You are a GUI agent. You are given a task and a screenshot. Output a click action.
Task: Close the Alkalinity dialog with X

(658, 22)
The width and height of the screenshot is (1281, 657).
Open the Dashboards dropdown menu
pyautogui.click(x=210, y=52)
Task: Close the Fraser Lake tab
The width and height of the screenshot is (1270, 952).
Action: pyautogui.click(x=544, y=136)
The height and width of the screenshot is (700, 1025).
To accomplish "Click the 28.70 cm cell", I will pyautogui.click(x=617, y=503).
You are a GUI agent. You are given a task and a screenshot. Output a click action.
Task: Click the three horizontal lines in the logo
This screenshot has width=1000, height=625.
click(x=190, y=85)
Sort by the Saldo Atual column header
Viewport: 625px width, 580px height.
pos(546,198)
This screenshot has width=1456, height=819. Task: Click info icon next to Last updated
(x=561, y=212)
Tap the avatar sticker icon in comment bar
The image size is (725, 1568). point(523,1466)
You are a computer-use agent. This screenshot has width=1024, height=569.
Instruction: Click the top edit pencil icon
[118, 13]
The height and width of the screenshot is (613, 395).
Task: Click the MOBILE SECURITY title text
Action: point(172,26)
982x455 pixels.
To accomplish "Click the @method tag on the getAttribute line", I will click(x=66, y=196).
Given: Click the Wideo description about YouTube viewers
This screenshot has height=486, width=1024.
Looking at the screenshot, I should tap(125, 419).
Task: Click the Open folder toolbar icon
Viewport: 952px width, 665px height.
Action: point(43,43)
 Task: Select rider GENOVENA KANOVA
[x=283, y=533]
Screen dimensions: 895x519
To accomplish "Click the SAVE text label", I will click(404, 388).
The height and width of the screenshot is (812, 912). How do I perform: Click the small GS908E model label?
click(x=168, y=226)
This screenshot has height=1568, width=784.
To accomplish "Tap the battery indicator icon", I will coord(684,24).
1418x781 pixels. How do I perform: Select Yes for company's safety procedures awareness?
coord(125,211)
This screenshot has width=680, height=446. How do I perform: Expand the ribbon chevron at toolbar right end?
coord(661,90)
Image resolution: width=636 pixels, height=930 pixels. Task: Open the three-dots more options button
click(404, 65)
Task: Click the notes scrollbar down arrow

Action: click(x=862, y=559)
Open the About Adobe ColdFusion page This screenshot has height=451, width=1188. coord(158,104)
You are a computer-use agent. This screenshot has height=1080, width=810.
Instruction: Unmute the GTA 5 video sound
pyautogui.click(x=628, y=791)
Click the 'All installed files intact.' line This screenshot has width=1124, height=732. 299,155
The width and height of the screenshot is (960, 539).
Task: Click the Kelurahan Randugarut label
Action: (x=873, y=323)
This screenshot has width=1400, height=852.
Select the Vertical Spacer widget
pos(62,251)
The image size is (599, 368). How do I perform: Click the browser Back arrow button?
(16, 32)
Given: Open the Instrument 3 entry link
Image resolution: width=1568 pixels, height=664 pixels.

- Your objective -
The answer should be the entries, given again without a single difference.

- Response to the task -
You are a GUI agent. You are given a task and a screenshot. Output a click action.
Task: Close the Alkalinity dialog with X

(658, 22)
The width and height of the screenshot is (1281, 657).
Open the Dashboards dropdown menu
pyautogui.click(x=210, y=52)
Task: Close the Fraser Lake tab
The width and height of the screenshot is (1270, 952).
Action: pyautogui.click(x=544, y=136)
The height and width of the screenshot is (700, 1025).
To accomplish "Click the 28.70 cm cell", I will pyautogui.click(x=617, y=503).
You are a GUI agent. You are given a task and a screenshot. Output a click action.
Task: Click the three horizontal lines in the logo
This screenshot has width=1000, height=625.
click(x=190, y=85)
Sort by the Saldo Atual column header
Viewport: 625px width, 580px height.
pos(546,198)
This screenshot has width=1456, height=819. Task: Click info icon next to Last updated
(x=561, y=212)
Tap the avatar sticker icon in comment bar
The image size is (725, 1568). point(523,1466)
You are a computer-use agent. This screenshot has width=1024, height=569.
Instruction: Click the top edit pencil icon
[118, 13]
The height and width of the screenshot is (613, 395).
Task: Click the MOBILE SECURITY title text
Action: point(172,26)
982x455 pixels.
To accomplish "Click the @method tag on the getAttribute line", I will click(x=66, y=196).
Given: Click the Wideo description about YouTube viewers
This screenshot has height=486, width=1024.
Looking at the screenshot, I should tap(125, 419).
Task: Click the Open folder toolbar icon
Viewport: 952px width, 665px height.
Action: point(43,43)
 Task: Select rider GENOVENA KANOVA
[x=283, y=533]
Screen dimensions: 895x519
To accomplish "Click the SAVE text label", I will click(404, 388).
The height and width of the screenshot is (812, 912). How do I perform: Click the small GS908E model label?
click(x=168, y=226)
This screenshot has height=1568, width=784.
To accomplish "Tap the battery indicator icon", I will coord(684,24).
1418x781 pixels. How do I perform: Select Yes for company's safety procedures awareness?
coord(125,211)
This screenshot has width=680, height=446. How do I perform: Expand the ribbon chevron at toolbar right end?
coord(661,90)
Image resolution: width=636 pixels, height=930 pixels. Task: Open the three-dots more options button
click(404, 65)
Task: Click the notes scrollbar down arrow

Action: click(x=862, y=559)
Open the About Adobe ColdFusion page This screenshot has height=451, width=1188. coord(158,104)
You are a computer-use agent. This screenshot has height=1080, width=810.
Instruction: Unmute the GTA 5 video sound
pyautogui.click(x=628, y=791)
Click the 'All installed files intact.' line This screenshot has width=1124, height=732. 299,155
The width and height of the screenshot is (960, 539).
Task: Click the Kelurahan Randugarut label
Action: (x=873, y=323)
This screenshot has width=1400, height=852.
Select the Vertical Spacer widget
pos(62,251)
The image size is (599, 368). How do I perform: Click the browser Back arrow button?
(16, 32)
Given: Open the Instrument 3 entry link
Image resolution: width=1568 pixels, height=664 pixels.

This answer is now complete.